187P London, UK
Pharmacology 2016

 

 

How can pharmacologists know which drug structures are correct ?

C. Southan, E. Faccenda, S. D. Harding, J. L. Sharman, A. J. Pawson, J. A. Davies. IUPHAR/BPS Guide to PHARMACOLOGY, Edinburgh, UNITED KINGDOM.

Introduction: Human medicines represent the crown jewels of pharmacology. Paradoxically however; there is neither any “Gold Standard” set of approved chemical structures, nor agreement on totals. A 2009 comparison of three sets of approved drugs recorded only 807 exact structures-in-common from the expected ~1200 [1]. The IUPHAR/BPS Guide to Pharmacology (GtoPdb) team have grappled with this discordance issue for curating approved drugs and all ~ 6000 small-molecule ligands we deposit into PubChem [2]. Users have the same challenge of deciding correct structures when procuring compounds for experiments or navigating links between journals and databases. This work examines the problems and partial solutions.

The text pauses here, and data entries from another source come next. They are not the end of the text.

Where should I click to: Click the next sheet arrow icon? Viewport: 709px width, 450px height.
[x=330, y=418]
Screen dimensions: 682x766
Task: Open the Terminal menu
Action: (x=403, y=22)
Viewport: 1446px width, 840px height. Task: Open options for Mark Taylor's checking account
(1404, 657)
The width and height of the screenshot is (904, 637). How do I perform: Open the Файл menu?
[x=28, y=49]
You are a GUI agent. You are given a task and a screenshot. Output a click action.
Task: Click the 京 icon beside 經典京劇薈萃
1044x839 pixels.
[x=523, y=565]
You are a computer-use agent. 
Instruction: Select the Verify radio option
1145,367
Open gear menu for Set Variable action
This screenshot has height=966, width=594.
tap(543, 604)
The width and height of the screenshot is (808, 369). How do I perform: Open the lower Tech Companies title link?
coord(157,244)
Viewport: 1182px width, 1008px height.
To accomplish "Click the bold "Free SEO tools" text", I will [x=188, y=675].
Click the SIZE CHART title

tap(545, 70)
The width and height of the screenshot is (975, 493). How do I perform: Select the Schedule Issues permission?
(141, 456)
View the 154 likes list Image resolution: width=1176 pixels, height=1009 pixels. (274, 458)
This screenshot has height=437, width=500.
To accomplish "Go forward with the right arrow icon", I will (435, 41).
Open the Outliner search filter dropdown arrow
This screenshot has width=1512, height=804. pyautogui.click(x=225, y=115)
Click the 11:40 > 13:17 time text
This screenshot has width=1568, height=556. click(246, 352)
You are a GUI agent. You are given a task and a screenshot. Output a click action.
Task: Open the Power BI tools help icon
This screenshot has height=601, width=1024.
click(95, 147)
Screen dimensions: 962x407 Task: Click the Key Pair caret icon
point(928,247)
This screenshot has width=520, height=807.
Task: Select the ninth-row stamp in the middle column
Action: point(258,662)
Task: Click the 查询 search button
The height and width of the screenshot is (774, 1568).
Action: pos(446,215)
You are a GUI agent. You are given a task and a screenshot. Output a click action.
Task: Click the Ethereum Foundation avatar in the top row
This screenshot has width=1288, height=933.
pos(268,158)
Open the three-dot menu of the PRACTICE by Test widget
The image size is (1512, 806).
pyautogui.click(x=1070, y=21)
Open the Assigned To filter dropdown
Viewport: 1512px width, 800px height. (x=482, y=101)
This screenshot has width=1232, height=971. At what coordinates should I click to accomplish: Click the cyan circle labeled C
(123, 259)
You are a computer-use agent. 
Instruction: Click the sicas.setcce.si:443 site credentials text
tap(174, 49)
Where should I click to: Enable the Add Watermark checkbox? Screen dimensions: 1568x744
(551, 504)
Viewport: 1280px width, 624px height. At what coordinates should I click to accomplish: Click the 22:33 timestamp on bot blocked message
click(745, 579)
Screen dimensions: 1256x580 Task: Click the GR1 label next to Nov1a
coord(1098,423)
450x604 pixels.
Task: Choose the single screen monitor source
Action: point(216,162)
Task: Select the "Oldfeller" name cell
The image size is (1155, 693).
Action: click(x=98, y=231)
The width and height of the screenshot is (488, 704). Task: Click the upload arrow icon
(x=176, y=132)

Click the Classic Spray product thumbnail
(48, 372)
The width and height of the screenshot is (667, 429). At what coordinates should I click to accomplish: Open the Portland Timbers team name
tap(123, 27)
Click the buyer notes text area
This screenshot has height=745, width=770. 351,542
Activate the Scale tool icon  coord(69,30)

Methods: We used PubChem to explore relationships for selected drugs already curated into GtoPdb. Tools included the “same connectivity” operator that records distinct compound record (CID) representations of the same carbon backbone. We divided structural multiplexing causes between stereo differences, mixtures and isotopic derivatives. We then performed Venn-type comparisons between DrugBank, ChEMBL, and the Therapeutic Target Database. Additional metrics were generated to dissect contributing factors to discordance between these three and other sources.

Results: Atorvastatin has 51 different single representations in PubChem and 248 mixtures with paclitaxel (taxol) having 142 and 330, respectively. Comparing three manually curated drug sets mentioned above inside PubChem showed the consensus was only 25% of the sum. Results comparing other drug sources also showed discordance. Causes for CID multiplexing discordance will be presented. Using PubChem tools we assessed a curation strategy of selecting CIDs with structures supported by the majority of submitting sources. While not infallible, comparison with INN documentation indicated its effectiveness. We will also show how tagging our own approved drug records facilitates easy retrieval of just these entries from PubChem but that vendor drug names sometimes mapped to different structures.

Conclusion: As PubChem pushes towards 100 million, we have examined problems of choosing correct structures of pharmacologically active compounds. The constitutive challenges of chemical representation and high levels of discordances we recorded indicate that definitive drug lists (even our own) will remain elusive until pharmaceutical companies submit their own records directly to open databases. In the meantime, we have optimised our GtoPdb curation for the submission of our own 1088 approved CID entries as both a partial solution and trusted reference set for the pharmacology community.

References: [1] Southan et al. (2009) J Cheminform. 1:1-10. [2] Southan et al. (2016). Nucl. Acids Res. 44 (Database Issue): D1054-68.